Item 9A. CONTROLS AND PROCEDURES

     In accordance with Rules 13a-15 and 15d-15 under the Securities Act of 1934, we carried out an evaluation, under the supervision and with the participation of management, including our chief executive officer and chief financial officer, of the effectiveness of our disclosure controls and procedures (as defined in Rules 13a-14(c) and 15d-14(c) under the Securities Exchange Act of 1934) as of the end of the period covered by this report. Based on that evaluation, our chief executive officer and chief financial officer concluded that our disclosure controls and procedures were effective as of December 31, 2003 to provide reasonable assurance that information required to be disclosed in our reports filed or submitted under the Securities Exchange Act of 1934 is recorded, processed, summarized and reported within the time periods specified in the Securities and Exchange Commission’s rules and forms. However, as we have disclosed in this report, we have identified certain matters involving internal controls and operations of our Marine Construction Services segment which, among other things, impact our ability to forecast accurately total costs to complete fixed-price contracts, primarily first-of-a-kind projects, until we have performed all major phases of the work. In addition, our auditors have advised us that these matters are considered a “material weakness” in JRM’s ability to accurately estimate costs to complete first-of-a-kind projects. We have addressed these problems by improving controls throughout the bidding, contracting and project management process, as well as making changes in operating management personnel at JRM. Except for those changes, there has been no change in our internal control over financial reporting that occurred during the three months ended December 31, 2003 that has materially affected, or is reasonably likely to materially affect, our internal control over financial reporting.

P A R T I I I

Item 10. DIRECTORS AND EXECUTIVE OFFICERS OF THE REGISTRANT

     The information required by this item with respect to directors and executive officers is incorporated by reference to the material appearing under the headings “Election of Directors” and “Executive Officers” in the Proxy Statement for our 2004 Annual Meeting of Stockholders.

Item 11. EXECUTIVE COMPENSATION

     The information required by this item is incorporated by reference to the material appearing under the heading “Compensation of Executive Officers” in the Proxy Statement for our 2004 Annual Meeting of Stockholders.

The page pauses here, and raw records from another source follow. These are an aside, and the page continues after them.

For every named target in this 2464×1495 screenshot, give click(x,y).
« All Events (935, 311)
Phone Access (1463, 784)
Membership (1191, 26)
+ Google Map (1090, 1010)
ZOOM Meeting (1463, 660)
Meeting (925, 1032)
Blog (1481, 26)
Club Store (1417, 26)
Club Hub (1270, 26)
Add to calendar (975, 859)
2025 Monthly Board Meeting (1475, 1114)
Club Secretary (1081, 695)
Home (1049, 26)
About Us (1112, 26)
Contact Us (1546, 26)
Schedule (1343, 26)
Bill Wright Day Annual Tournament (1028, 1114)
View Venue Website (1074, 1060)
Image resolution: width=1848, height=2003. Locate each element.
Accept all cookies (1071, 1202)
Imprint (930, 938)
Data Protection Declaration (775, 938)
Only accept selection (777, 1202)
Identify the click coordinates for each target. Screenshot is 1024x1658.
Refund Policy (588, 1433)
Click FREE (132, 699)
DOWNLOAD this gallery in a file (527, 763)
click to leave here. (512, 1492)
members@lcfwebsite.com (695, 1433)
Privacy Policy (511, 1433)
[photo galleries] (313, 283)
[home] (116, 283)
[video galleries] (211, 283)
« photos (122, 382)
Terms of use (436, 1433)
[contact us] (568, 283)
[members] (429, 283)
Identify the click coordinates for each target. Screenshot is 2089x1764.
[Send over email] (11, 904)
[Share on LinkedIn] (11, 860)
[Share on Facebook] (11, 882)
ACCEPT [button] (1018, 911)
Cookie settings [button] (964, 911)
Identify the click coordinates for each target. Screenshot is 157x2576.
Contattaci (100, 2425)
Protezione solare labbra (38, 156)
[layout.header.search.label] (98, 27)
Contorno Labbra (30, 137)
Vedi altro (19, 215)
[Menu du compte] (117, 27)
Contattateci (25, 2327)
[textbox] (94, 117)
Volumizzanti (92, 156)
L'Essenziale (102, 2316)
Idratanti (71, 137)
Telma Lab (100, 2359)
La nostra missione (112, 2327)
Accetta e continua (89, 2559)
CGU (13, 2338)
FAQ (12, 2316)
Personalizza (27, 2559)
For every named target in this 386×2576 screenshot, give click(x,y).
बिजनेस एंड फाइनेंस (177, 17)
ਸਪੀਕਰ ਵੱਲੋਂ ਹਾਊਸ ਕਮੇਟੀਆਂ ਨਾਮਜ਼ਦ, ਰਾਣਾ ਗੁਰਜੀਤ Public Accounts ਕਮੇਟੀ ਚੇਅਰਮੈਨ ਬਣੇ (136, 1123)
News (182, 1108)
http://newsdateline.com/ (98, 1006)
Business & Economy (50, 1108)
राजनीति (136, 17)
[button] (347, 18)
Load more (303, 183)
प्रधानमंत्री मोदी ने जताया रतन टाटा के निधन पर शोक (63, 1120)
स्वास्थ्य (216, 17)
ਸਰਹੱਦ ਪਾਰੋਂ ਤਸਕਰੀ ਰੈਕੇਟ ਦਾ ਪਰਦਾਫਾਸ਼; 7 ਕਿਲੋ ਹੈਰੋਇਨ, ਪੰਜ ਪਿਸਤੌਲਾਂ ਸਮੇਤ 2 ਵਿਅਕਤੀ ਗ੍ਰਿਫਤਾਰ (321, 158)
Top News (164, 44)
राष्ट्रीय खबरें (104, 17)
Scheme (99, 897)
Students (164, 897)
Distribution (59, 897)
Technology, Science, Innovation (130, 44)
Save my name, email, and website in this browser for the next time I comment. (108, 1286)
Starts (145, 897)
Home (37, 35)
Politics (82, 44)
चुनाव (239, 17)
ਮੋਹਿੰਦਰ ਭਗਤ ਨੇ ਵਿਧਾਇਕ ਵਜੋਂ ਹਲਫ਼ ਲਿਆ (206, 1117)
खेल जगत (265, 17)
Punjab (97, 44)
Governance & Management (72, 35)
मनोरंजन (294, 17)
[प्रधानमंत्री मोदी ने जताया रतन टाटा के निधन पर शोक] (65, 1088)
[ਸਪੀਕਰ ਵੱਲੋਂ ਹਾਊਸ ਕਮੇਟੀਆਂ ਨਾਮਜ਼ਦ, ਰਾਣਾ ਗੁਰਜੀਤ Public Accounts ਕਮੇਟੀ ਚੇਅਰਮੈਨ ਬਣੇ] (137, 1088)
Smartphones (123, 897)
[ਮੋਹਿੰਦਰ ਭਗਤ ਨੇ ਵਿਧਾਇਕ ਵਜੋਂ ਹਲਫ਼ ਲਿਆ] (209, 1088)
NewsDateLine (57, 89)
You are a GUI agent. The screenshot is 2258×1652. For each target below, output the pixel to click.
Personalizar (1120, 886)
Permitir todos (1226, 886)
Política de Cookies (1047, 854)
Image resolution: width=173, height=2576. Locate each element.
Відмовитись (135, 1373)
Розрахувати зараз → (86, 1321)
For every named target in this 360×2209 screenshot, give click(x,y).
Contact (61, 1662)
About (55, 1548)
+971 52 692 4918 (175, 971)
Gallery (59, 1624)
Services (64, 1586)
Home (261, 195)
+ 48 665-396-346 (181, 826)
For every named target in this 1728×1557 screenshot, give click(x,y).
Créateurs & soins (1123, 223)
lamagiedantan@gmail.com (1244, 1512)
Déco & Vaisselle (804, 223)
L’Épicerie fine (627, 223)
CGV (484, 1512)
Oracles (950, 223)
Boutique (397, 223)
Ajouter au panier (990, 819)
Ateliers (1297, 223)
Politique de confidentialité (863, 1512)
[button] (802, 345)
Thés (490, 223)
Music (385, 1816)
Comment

Item 12. SECURITY OWNERSHIP OF CERTAIN BENEFICIAL OWNERS AND MANAGEMENT AND RELATED STOCKHOLDER MATTERS

     The information required by this item is incorporated by reference to (1) the final table appearing in Item 5 – “Market for the Registrant’s Common Equity and Related Stockholder Matters” in Part II of this report and (2) the material appearing under the headings “Security Ownership of Directors and Executive Officers” and “Security Ownership of Certain Beneficial Owners” in the Proxy Statement for our 2004 Annual Meeting of Stockholders.

Item 13. CERTAIN RELATIONSHIPS AND RELATED TRANSACTIONS

     The information in Note 11 to our consolidated financial statements included in this report is incorporated by reference.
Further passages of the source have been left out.